A great resource for anglers targeting running-water smallmouth bass is Riversmallies.com. Most of the anglers there are from the south and east, but they provide some great insight into the fish, and have years of fishing experience to help answer any questions. The website has quality articles and the message forums are well-run and full of good folks.

So instead of accidentally bumping heads with a bronzeback next summer, try targeting these cagey fish, I guarantee you will not be disappointed.

(I guess this kinda turned into a full scale article, didn't it!?!)


----------



## stevepike

NJ,

Great post except you gave away a big secret. Orange. 

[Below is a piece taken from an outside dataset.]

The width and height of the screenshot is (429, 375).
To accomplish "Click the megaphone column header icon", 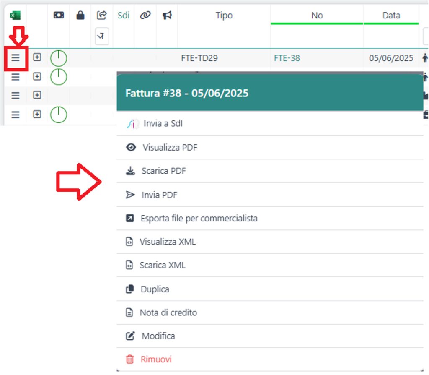I will (x=167, y=16).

I am one of the few that does target bass as well. Both large and smallmouth. I blame it on my time in the Corps in California. Caught and released a handful of Largemouth over 10 lb and alot in the 5-10 lb range. I do believe the state record largemouth will be broken in the next 3 years (in ND).

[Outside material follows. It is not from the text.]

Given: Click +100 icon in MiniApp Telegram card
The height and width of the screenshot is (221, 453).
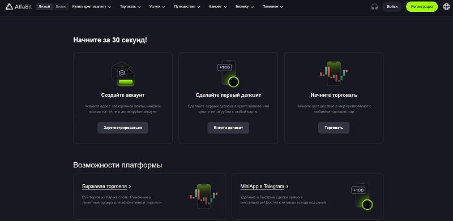Looking at the screenshot, I should click(x=362, y=196).
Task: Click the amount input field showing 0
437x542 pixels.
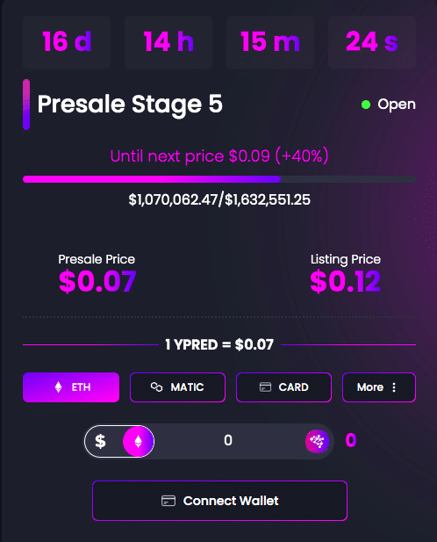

Last year we had the bronzebacks busting our spinners as we trolled for trout. Nothing like seeing a 5 yr old with a 16" on the end of their line. Or a 30+ yr old for that matter.

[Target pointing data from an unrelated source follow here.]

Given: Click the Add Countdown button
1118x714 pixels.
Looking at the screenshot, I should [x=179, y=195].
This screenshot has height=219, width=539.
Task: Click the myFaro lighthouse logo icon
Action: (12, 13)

Great section. If you are ever heading out this way after bass, PM me.

Steve


----------



## Decoyer

Lyle, where you usually fish bass at? I am usually somewhere in the Pelican Area every weekend.


----------



## bigblackfoot

Zach, I usually fish the lake park area. I only fish the lakes with very limited access. i like those better no pressure and my little boat can get around good. I found some new hot spots right by fargo this past summer. We will have to hit it up this summer.


----------



## Dick Monson

nj, I'd like to hear a report from you and the other guys who are fly rod crackers about bass and your experiances. I've had a few northerns on streamers and it was a kick. The Dec issue of DAKOTA COUNTRY has an article by Chuck Loftis- "Why Fly Fishing" that is good for beginers and experianced sports as well. I'll probably never fly fish for trout but I'm only a skip and a jump from the mighty Sheyenne so I am going to try those smallies. I also intend to make a run to Devils Lake when the white bass are in so I can wear out my arm there too.


----------



## njsimonson

Dick,

I have only caught a couple of small largemouths on the flyrod when panfishing in Detroit Lakes. However, I plan to change that this summer, now that I know what I do about largemouths and their feeding habits, and how the flyrod will work on them.

I do look forward to it. The ice fishing has been so bad for me, that I think a few months of flytying indoors will be the perfect winter activity! I plan on trying to get some orange wooly buggers going for the springtime smallmouth bite. I'll give you a holler some weekend in May or June and we'll take the Grumman up river!


----------